Paşinyan’a göre “Kimsesizlerin Kimsesi” Ermenistan Cumhuriyeti güçlendirilmeliydi. Halk ona inanıyordu, onun demokrasi savaşımında onu yalnız bırakmadı. O kadar ki, 44 günlük savaştan sonra bile Paşinyan’ın “Sivil Sözleşme Partisi” oyların yüzde 53,92'sini alarak kazanmasını bilmişti. Paşinyan realist gözlükle bakmasını biliyordu, sokaktan gelmişti. Şu gerçeği de özümsemişti. Ermenistan ekonomisi Azerbaycan’ın yaklaşık 8 katı küçüktü, üstelik ekonomi öyle çok sağlam temellere de oturmuyordu. Katma değerli üretim çok parlak olmadığı gibi, siyasi ortam da karışıktı. Her şeyden önemlisi de Rusya Ermenistan’ı gözden çıkarmıştı, bütün emareler Rusya’nın Ermenistan’ı artık gözden çıkardığı yönündeydi. O kadar ki Rusya ile karşılıklı olarak birbirlerini ihanetle suçluyorlardı Paşinyan’ ın ünlü Politico gazetesine verdiği evlere şenlik bir durumu da yansıtıyordu:(1)

Kayıtlı bilgiler:
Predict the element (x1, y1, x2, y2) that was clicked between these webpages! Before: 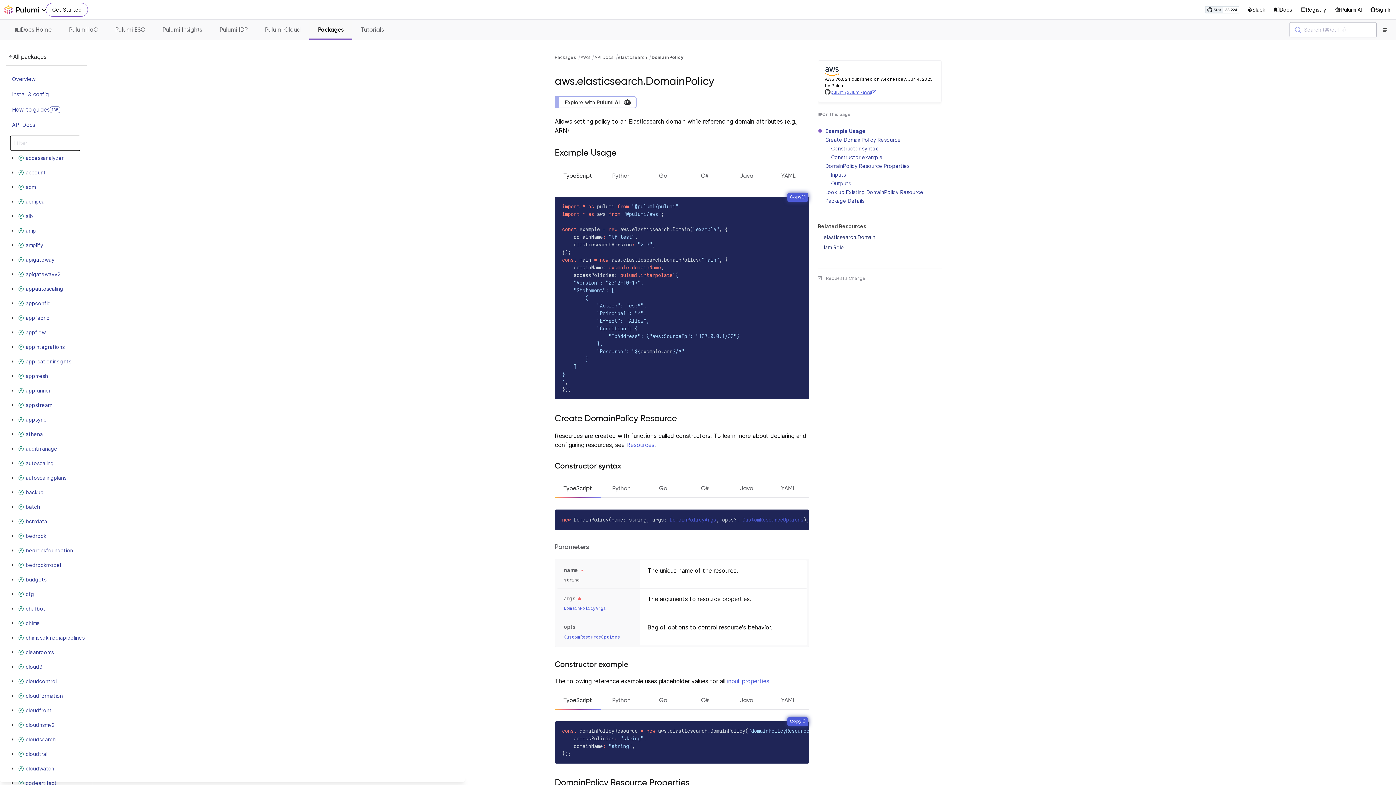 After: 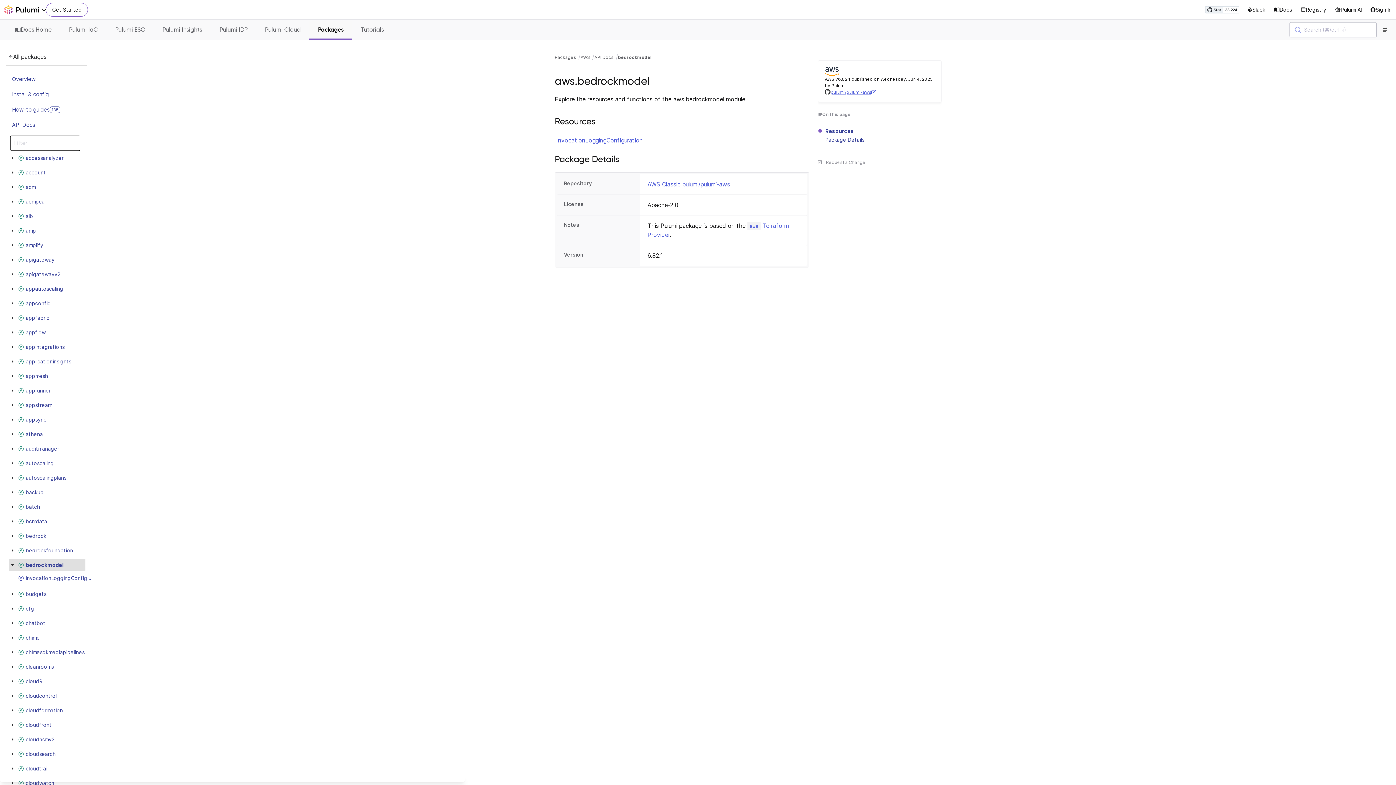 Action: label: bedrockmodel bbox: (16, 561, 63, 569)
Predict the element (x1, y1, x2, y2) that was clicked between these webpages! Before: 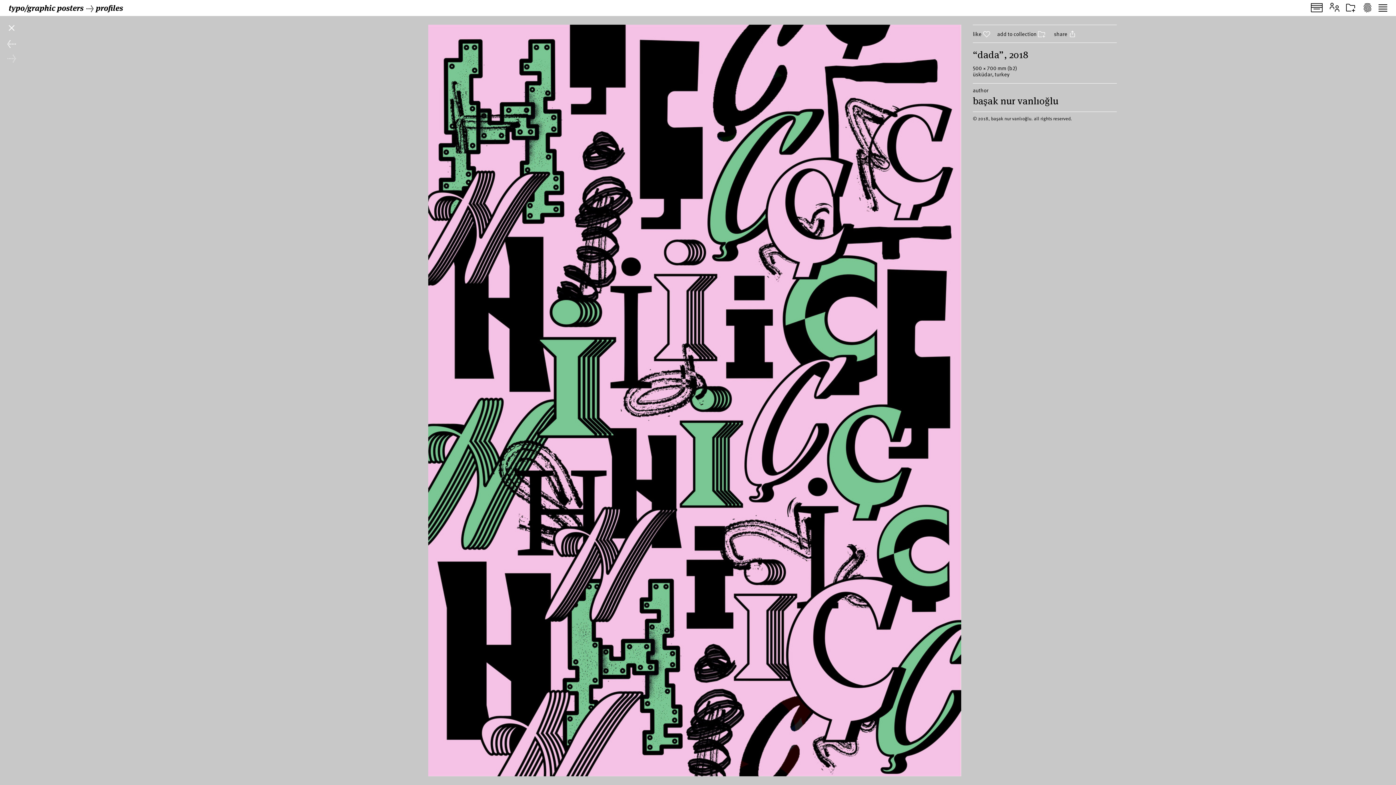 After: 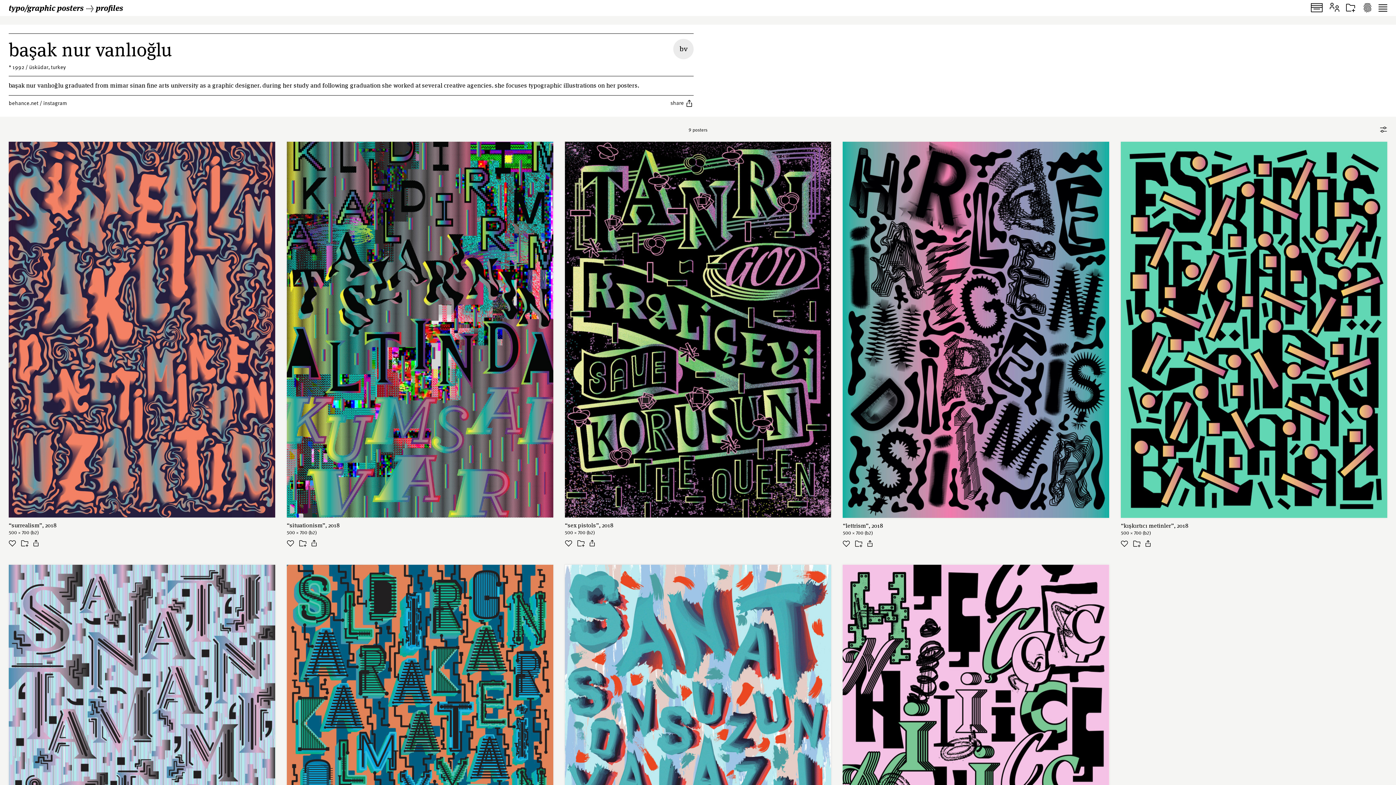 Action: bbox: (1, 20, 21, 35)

Kısa talimat:
Yukarıdaki Paşinyan ve Ermenistan konulu metni baştan sona, tek bir harfini dahi değiştirmeden yazınız.

Yanıt aşağıdadır:
Paşinyan’a göre “Kimsesizlerin Kimsesi” Ermenistan Cumhuriyeti güçlendirilmeliydi. Halk ona inanıyordu, onun demokrasi savaşımında onu yalnız bırakmadı. O kadar ki, 44 günlük savaştan sonra bile Paşinyan’ın “Sivil Sözleşme Partisi” oyların yüzde 53,92'sini alarak kazanmasını bilmişti. Paşinyan realist gözlükle bakmasını biliyordu, sokaktan gelmişti. Şu gerçeği de özümsemişti. Ermenistan ekonomisi Azerbaycan’ın yaklaşık 8 katı küçüktü, üstelik ekonomi öyle çok sağlam temellere de oturmuyordu. Katma değerli üretim çok parlak olmadığı gibi, siyasi ortam da karışıktı. Her şeyden önemlisi de Rusya Ermenistan’ı gözden çıkarmıştı, bütün emareler Rusya’nın Ermenistan’ı artık gözden çıkardığı yönündeydi. O kadar ki Rusya ile karşılıklı olarak birbirlerini ihanetle suçluyorlardı Paşinyan’ ın ünlü Politico gazetesine verdiği evlere şenlik bir durumu da yansıtıyordu:(1)